きっとどうかしてたんだ、と思う。カコは全面的に好意を寄せ、しかも一晩を共にすることになった。だがカコの魅力的な肢体を前にしても――そこから先に槙矢はいけなかった。

(はい、覚悟が足りませんでした。……俺の馬鹿っ!)

 男になる絶好の機会にも手が出せなかった。よく自重したと自分を慰めてもいいだろうか。それとも男の風上にも置けない意気地なしか。

 このヘタレめ。

 誰かの声がしたような気がした。

(たとえ彼女を抱いても、誰も文句はいわなかったんだろうな……要するに……)

 うつむいた槙矢はそこで違和感を覚えた。なんだろう、この胸の突起は。なだらかで丸みを帯びた――乳房。

「はあっ?」

 ありえないところにそれがあった。槙矢の胸に、ふくよかな肉の塊がふたつ……。

 自分の身体に触れる。腰回りがほっそりしている。肩にさらりとした感触を感じ、手を持ってくると髪の毛に触れた。誰の? 自分の。長くなった髪。

「な、なんじゃこりゃぁあああっ!」

 槙矢は絶叫した。

 結論、男になれなかった、ではなく、男ですらなかった。


 ・ ・ ・ 


「で、昨夜の話を総括すると」

 アグレスは鼻を鳴らした。

 夜、槙矢くんはカコさんと添い寝しました。槙矢くんは、カコさんのあのふっくら巨乳を触り……背中をなで、それで終了しました。

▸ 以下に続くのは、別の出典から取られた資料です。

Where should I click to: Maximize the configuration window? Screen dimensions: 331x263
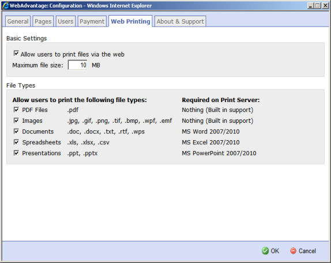coord(318,6)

「閣下、ヘタレが過ぎますぞ! 人間の男だってベッドの上では野獣と化すのに、悪魔であるあなたがそれでは……」

「悪魔の風上にもおけない、か?」

 皮肉げに槙矢がいえば、少年型魔法人形のレオが口を開いた。

「ソフトなもので逃げたかったんですね、シンヤさん。最近、夢にリィリスさんが出てきたと伺いましたし」

「リィリス……」

 アグレスが頭を垂れた。

「……確かにあの売女とヤッた翌日は、静かにしたいと思う気持ちになります。何でもリィリスは、西方悪魔軍の堕天使どもと軒並みヤッているほどの好色。百合ゆり百合ゆりん」

「……」

 言葉もない。

「――それでこのザマですか」

 メイド型魔法人形ヘイゼルが、物凄く冷めた視線をむけてきた。

「女の子になっちゃった――」

「棒読みやめてっ!」

 槙矢は頭を抱えた。一晩明けたら、なんとびっくり、槙矢くんは槙矢ちゃんになっていたのだった。

「女の子!」

「きっと悪魔らしい振る舞いをしなかったせいですね」

 レオが哀れみの視線を向けてくる。

「悪魔らしい振る舞いって……。じゃあ、この世界ではいいことすると女体化すんの!?」

「いいことしてねええぇでしょうが!」

 アグレスが吼えた。

「なんですか閣下、目の前に裸の女がいて、同じベッドに入ってお腹一杯ですか? あなたは女の親か! 閣下じゃければバカヤロウと叫びたい!」

「……もう叫んでるよ」

 槙矢は剥き出しの自身の胸に触る。柔らかな感触。吸い付くような肌、弾力。

「……巨乳さんですね」

 レオが小さく笑みを浮かべた。

「スタイルいいし」

「つーか、閣下、我輩ムラムラしてきました。閣下は女になっても素晴らしいですね。我輩としましょう! すぐしましょう! ここでヤりませう!」

「って、犬とやる趣味ねえよ! 変態じゃねえか!」

「我輩、悪魔ですから。背徳と肉欲には正直なんですよ」

「却下だ、犬ッころ!」

 槙矢はぶち切れる。

「どんな展開だよ! 最近流行りのオトコの娘かよっ! 女の子になったら美人になるって――」

「自分で美人というなんてイタイですね」

 ヘイゼルは無表情。

「だから棒読みはやめてー」

「可愛いですよ、シンヤさん」

 レオは反対にとても楽しそうだった。

「ところで、股間にアレはついてます?」

 昨日、結局使うことがなかった男の証。布団の下に手を突っ込み、股間を確認。

「……ついてる」

 槙矢は安堵する。だがヘイゼルは容赦なかった。

「ふた〇りですね、わかります」

「こらこらこら……」

「いちおう男のモノはついてるわけですね。ならここで悪魔らしく振る舞えば、まだ男の子に戻れるかも」

 レオが顎に手を当て考え込む。この中途半端な女体から、元の姿に戻れるなら何でもする気だった。槙矢は期待を込めて少年型魔法人形を見やる。

「というと?」

「そこのカコさんをレ〇プして……」

 前言撤回。それは無理。

「ふざけんな! んなモンアウトだろうが!」

「いや、セーフでしょう閣下。この場合」

 アグレスが言った。

「マスターは悪魔ですし」

 ヘイゼルも言った。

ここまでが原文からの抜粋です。